Ort gegen die Langeweile
Auf die Idee, einen Transitraum zum literarischen Ort zu machen, und dann auch noch in dieser Ausschließlichkeit, musste man erst einmal kommen. Dennoch liegt der Gedanke irgendwie nah: Transiträume sind Un-Orte der modernen Welt, geschaffen vornehmlich gegen die Langeweile. Nirgends sonst nun aber gelangt der Mensch so schnell zu sich, als wenn er sich langweilt. Bayers Held überbrückt das Gefühl zunächst mit eingeschliffenen Routinen: Im Duty Free kauft er sich Dinge, von denen er weiß, dass er sie nicht braucht. An Geschäfts- und Essenskojen schleicht er vorbei, halbherzig greift einmal da und dort zu.
Der Transitraum erscheint als eine Bühne und wird, je länger man in ihm ist, zusehends kulissenhaft. Bayers Held indes, dem zum klassischen Helden das äußere Drama fehlt, dringt zusehends an die Grenzen des Raumes vor. In den letzten Winkeln verstecken sich mehr oder weniger lieblos eingerichteten Gebetsräume unterschiedlicher Konfessionen. Auch sie nimmt man in Bayers Buch wie eine leere Kulisse wahr, die um befüllt zu werden, die eigenen Gedanken und Assoziationsketten braucht.
Ein Satz, ein Buch
Zum Innenleben seiner Figur verschafft sich der Autor einen radikalen Zugang: Nur ein einziger Satz ist es, der sich in dem Buch von der ersten zur letzten Seite spannt. Ein formales Verfahren, das sich bei Friederike Mayröcker ebenso findet wie in Variationen beim diesjährigen Büchner-Preisträger Friedrich Christian Delius.
Bei Xaver Bayer gewinnt der eine Satz seine Länge aus zahlreichen Konjunktionen. Auch wenn die vielen "unds" dieser Prosa teilweise etwas angestrengt wirken und man sich an der einen oder anderen Stelle durchaus denken mag, dass hier ein Punkt auch nicht verkehrt gewesen wäre, erwächst dem Text aus der strikten formalen Vorgabe ein Zusammenhalt, den er durchaus nötig hat. Disparat und heterogen erscheinen zuweilen die Assoziationsketten, und doch umkreist alles, was dem Mann während der knapp zwei Stunden, die wir ihn begleiten, durch den Kopf geht, einen gemeinsamen Kern. Wie nimmt der Mensch, der im Transitraum gleichzeitig unterwegs und ortsfest ist, seine Umgebung wahr und wie sensibel kann er in seinen Wahrnehmungen werden?

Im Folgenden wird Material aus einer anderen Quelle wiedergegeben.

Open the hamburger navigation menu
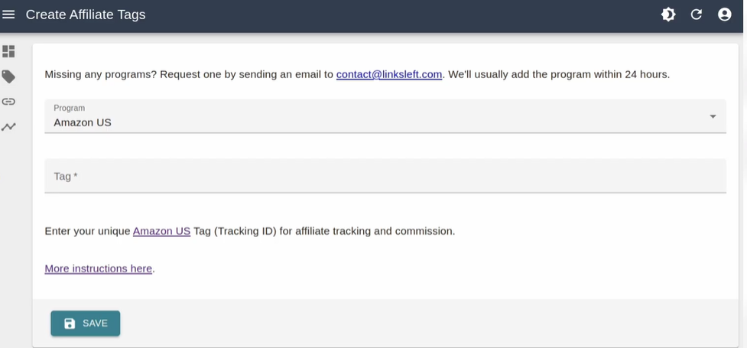 (9, 15)
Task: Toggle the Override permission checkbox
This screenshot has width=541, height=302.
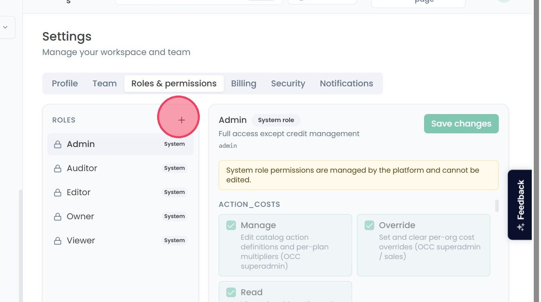Action: [x=369, y=225]
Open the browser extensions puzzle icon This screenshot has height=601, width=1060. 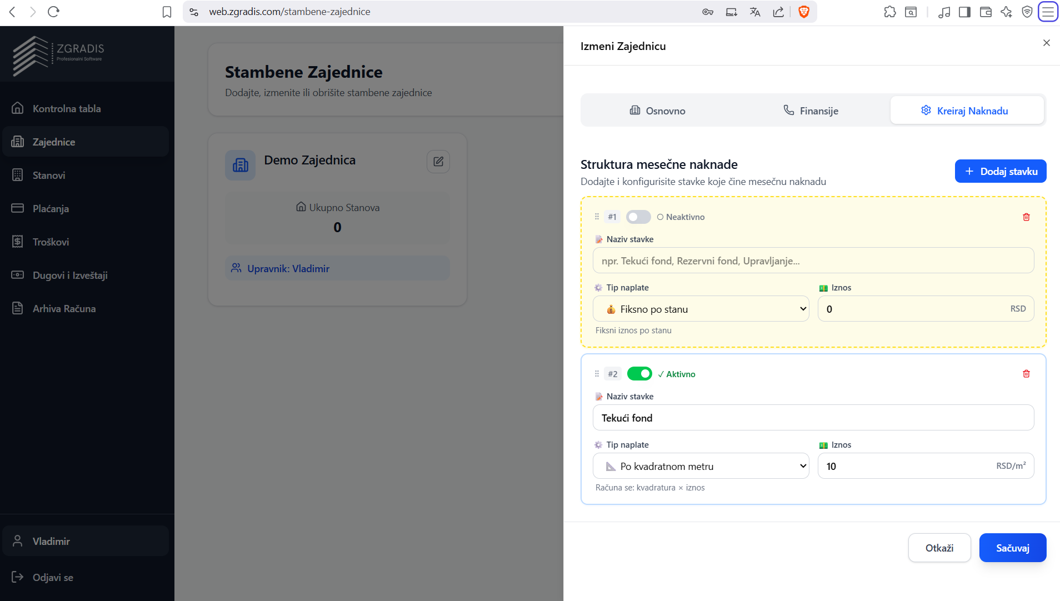coord(889,12)
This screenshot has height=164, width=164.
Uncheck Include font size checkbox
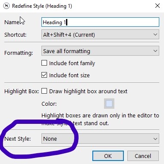coord(44,75)
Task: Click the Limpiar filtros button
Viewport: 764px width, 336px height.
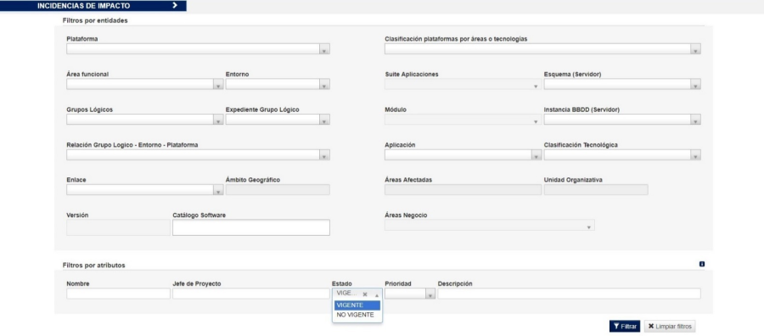Action: point(670,327)
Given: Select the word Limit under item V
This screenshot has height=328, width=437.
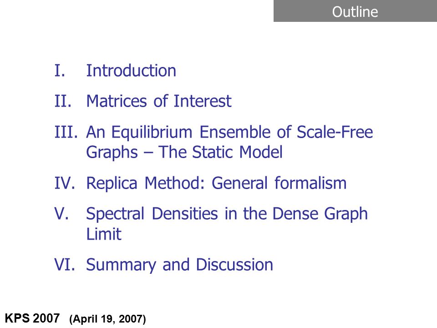Looking at the screenshot, I should tap(104, 234).
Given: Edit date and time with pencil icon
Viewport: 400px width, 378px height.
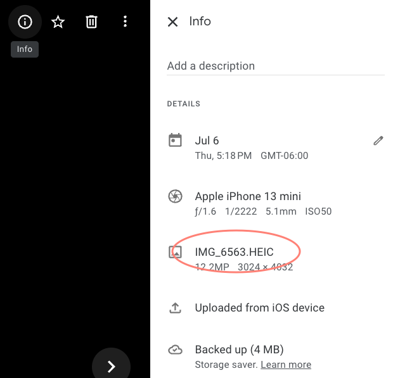Looking at the screenshot, I should tap(378, 141).
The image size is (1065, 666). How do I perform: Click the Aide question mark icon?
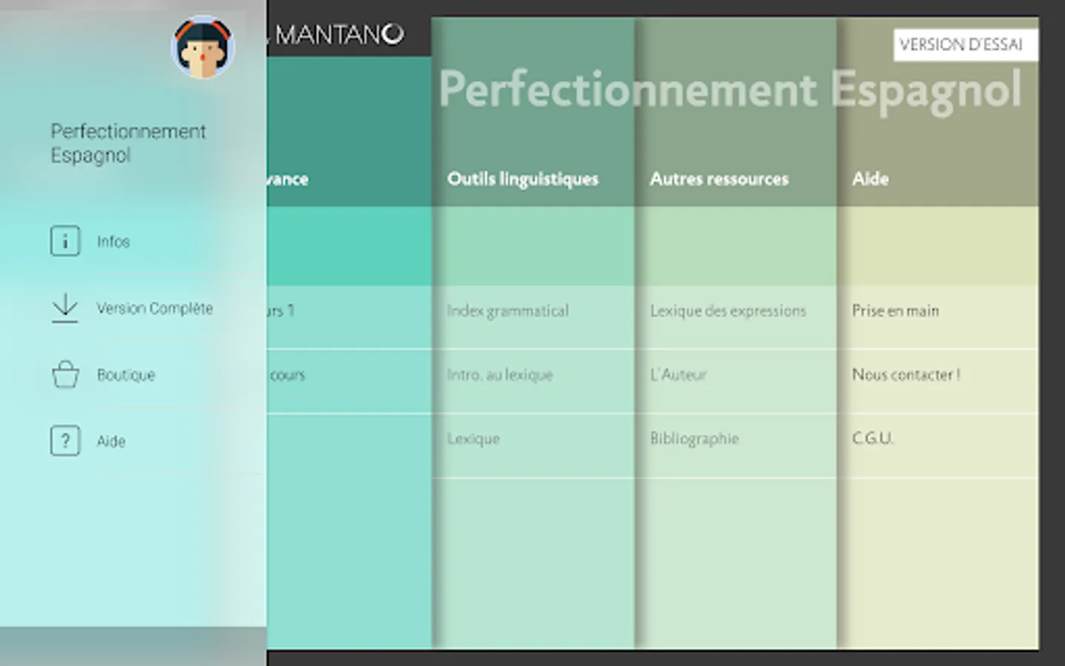65,441
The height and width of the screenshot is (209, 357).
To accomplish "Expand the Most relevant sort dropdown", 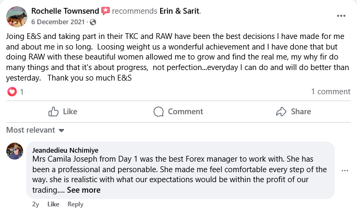I will (35, 130).
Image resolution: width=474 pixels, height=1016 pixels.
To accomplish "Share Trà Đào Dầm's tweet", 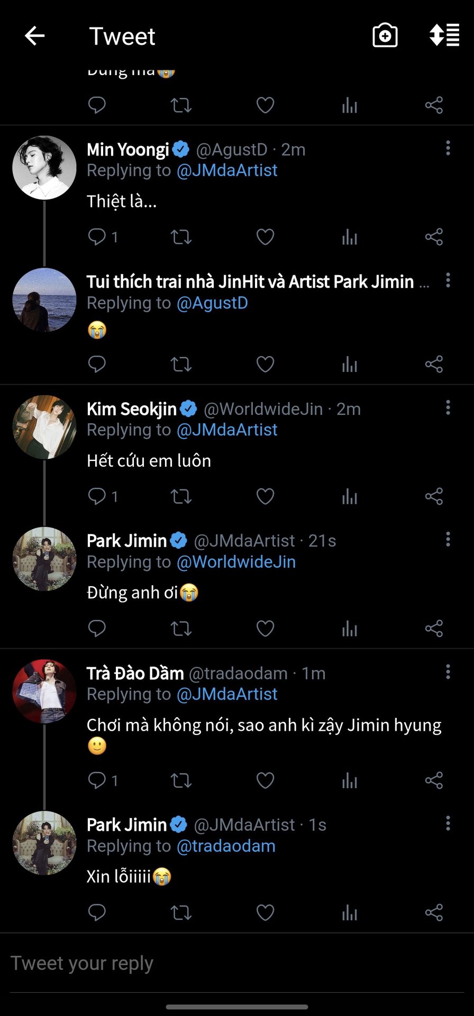I will 434,781.
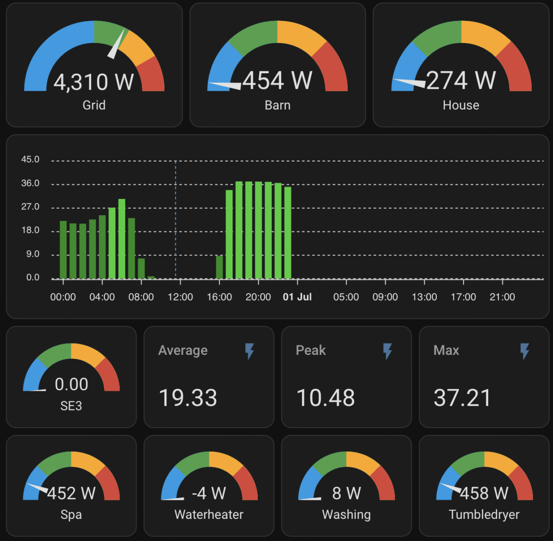Click the red segment of the Grid gauge
Viewport: 553px width, 541px height.
(x=154, y=75)
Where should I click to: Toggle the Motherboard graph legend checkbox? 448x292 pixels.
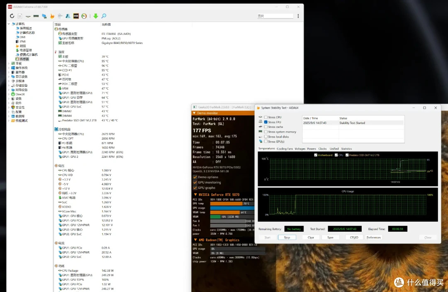click(316, 155)
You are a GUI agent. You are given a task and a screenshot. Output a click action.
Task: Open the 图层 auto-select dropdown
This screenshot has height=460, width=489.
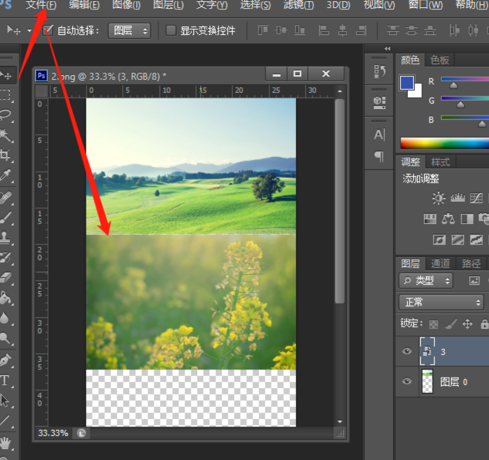(128, 30)
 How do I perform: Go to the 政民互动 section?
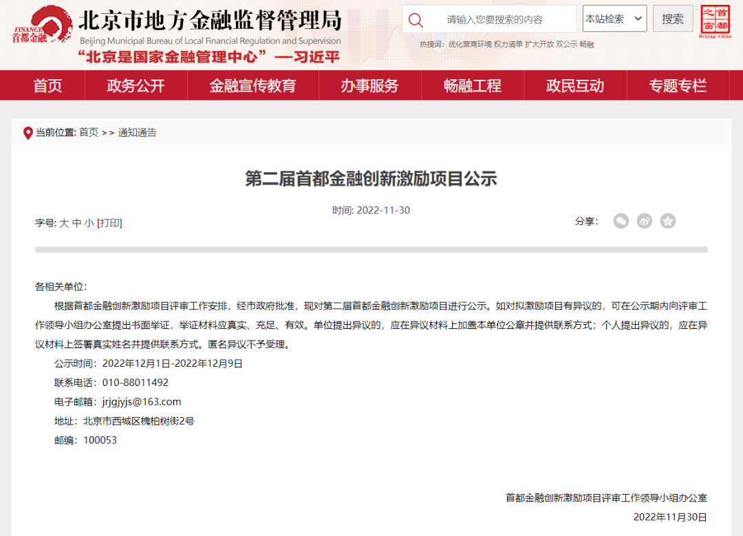click(576, 85)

Die Wirklichkeit mit der Kamera eingefangen
Ein klein bisschen klingt das - zugegebenermaßen - nach Peter Handke, und es ist sicher kein Zufall, dass Xaver Bayer vor drei Jahren den unter anderem von diesem Autor vergebenen Hermann-Lenz-Preis bekommen hat. Auch ein Ausruf, der sich mitten in Bayers Text befindet, liest sich wie eine Verbeugung vor den Wutattacken des Meisters: Mit dem Schimpf "Du elender Hauseingang!" wird das entsprechende Ding benannt.
Anders als Handke in seiner Ästhetik des reinen Weltempfindens bezieht Xaver Bayer sich in seinem Text in ganz besonderer Weise auf die mediale Vermittlung von Wirklichkeit. Nicht umsonst hat der Mann im Transitraum einen Fotoapparat umhängen, mit dem er seine Motive abschießt und seiner Welt einfügt.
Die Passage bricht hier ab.